Choosing the Best Measure of Center
The best measure of center depends on the shape of the data. Use the mean when data is roughly symmetric with no outliers — it accurately represents the typical value. Use the median when data is skewed or contains outliers — extreme values distort the mean but not the median. For example, five house prices of 200k, 210k, 225k, 240k, and 950k have a mean of 365k (misleadingly high) but a median of 225k (accurate). Use mode for categorical data like favorite pizza toppings. This decision skill from Reveal Math, Course 1, Module 10 is foundational for 6th grade statistics.
Key Concepts
Having three ways to find the center (Mean, Median, Mode) means you must choose the best tool for your specific data: Use the Mean when the data is roughly symmetric (evenly spread out) with no extreme outliers. Use the Median when the data is skewed or contains outliers (extremely high or low numbers), because the median ignores extreme values. Use the Mode for categorical data (words, not numbers) or when you specifically want to know the most popular choice.
Common Questions
When should I use the mean vs. the median?

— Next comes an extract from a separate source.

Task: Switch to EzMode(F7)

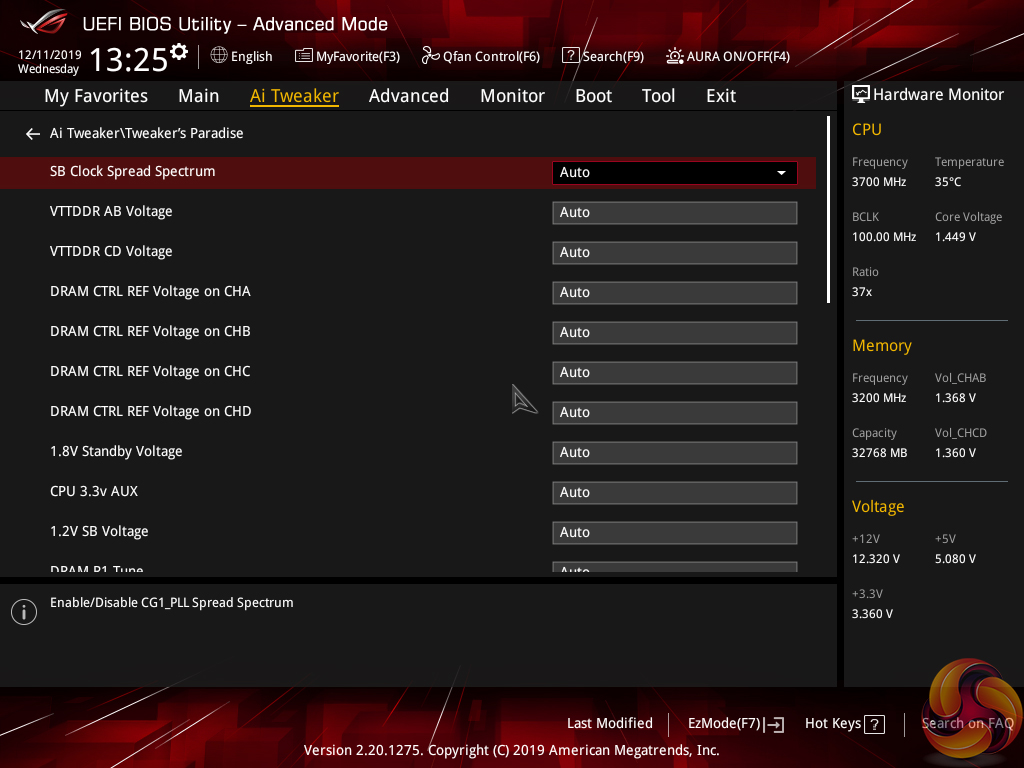Action: coord(735,723)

Use the mean when data is symmetric and has no extreme outliers. Use the median when data is skewed or contains outliers, because outliers pull the mean away from the typical value but do not affect the median.
Why does the median resist outliers better than the mean?

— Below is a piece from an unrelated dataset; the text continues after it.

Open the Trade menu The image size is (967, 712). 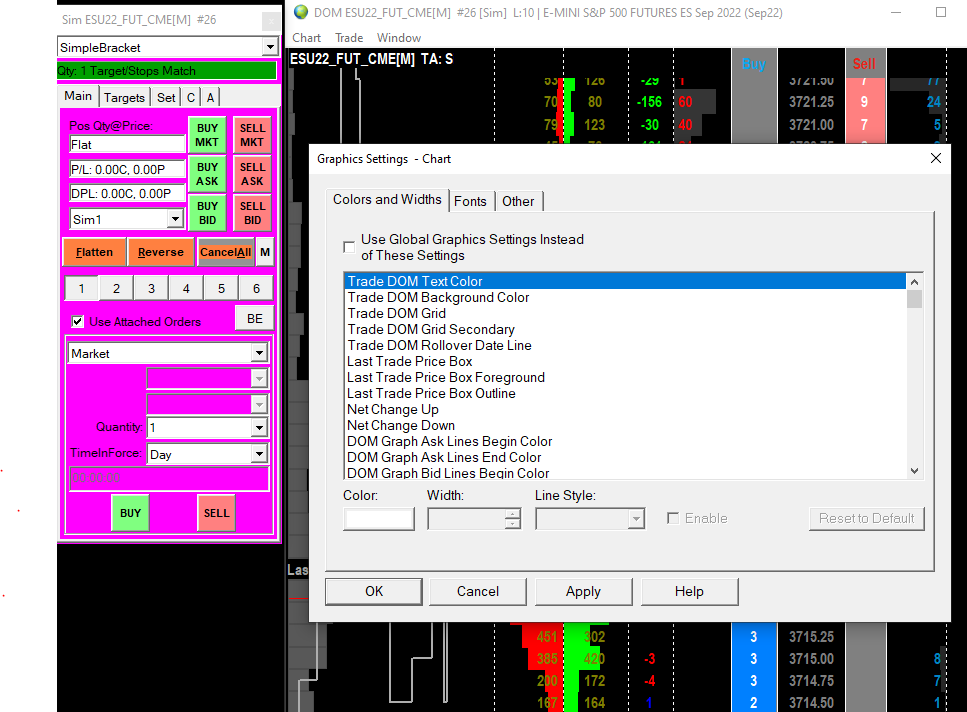pyautogui.click(x=349, y=38)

The median is based on position (the middle value), so extreme values do not change it as long as they remain on the same side. The mean uses every value equally, so a very large or small number pulls it significantly.
When do I use the mode as a measure of center?

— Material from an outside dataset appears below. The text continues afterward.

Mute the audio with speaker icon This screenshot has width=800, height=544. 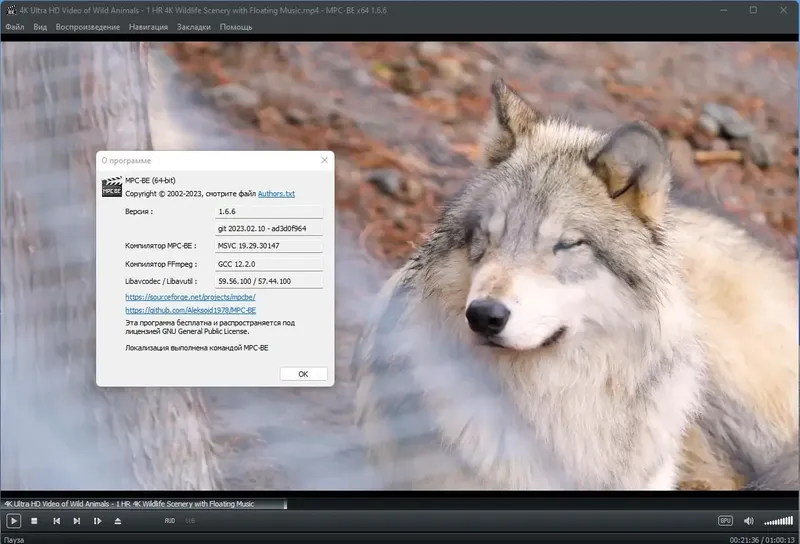point(748,521)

Use mode for categorical data (words or categories) where you cannot calculate a mean or median, such as finding the most common favorite color or most popular topping.
Five test scores are 70, 75, 80, 85, 90. Which measure of center is most appropriate?
The mean is most appropriate because the data is symmetric with no outliers. Mean = (70+75+80+85+90)/5 = 80, which is also the median.
House prices are 200k, 210k, 225k, 240k, 950k. Which measure is best?
The median (225k) is best because 950k is an outlier that pushes the mean up to 365k, making it unrepresentative of a typical house price.
When do 6th graders learn to choose the best measure of center?
Module 10 of Reveal Math, Course 1 covers this in the Statistical Measures and Displays unit.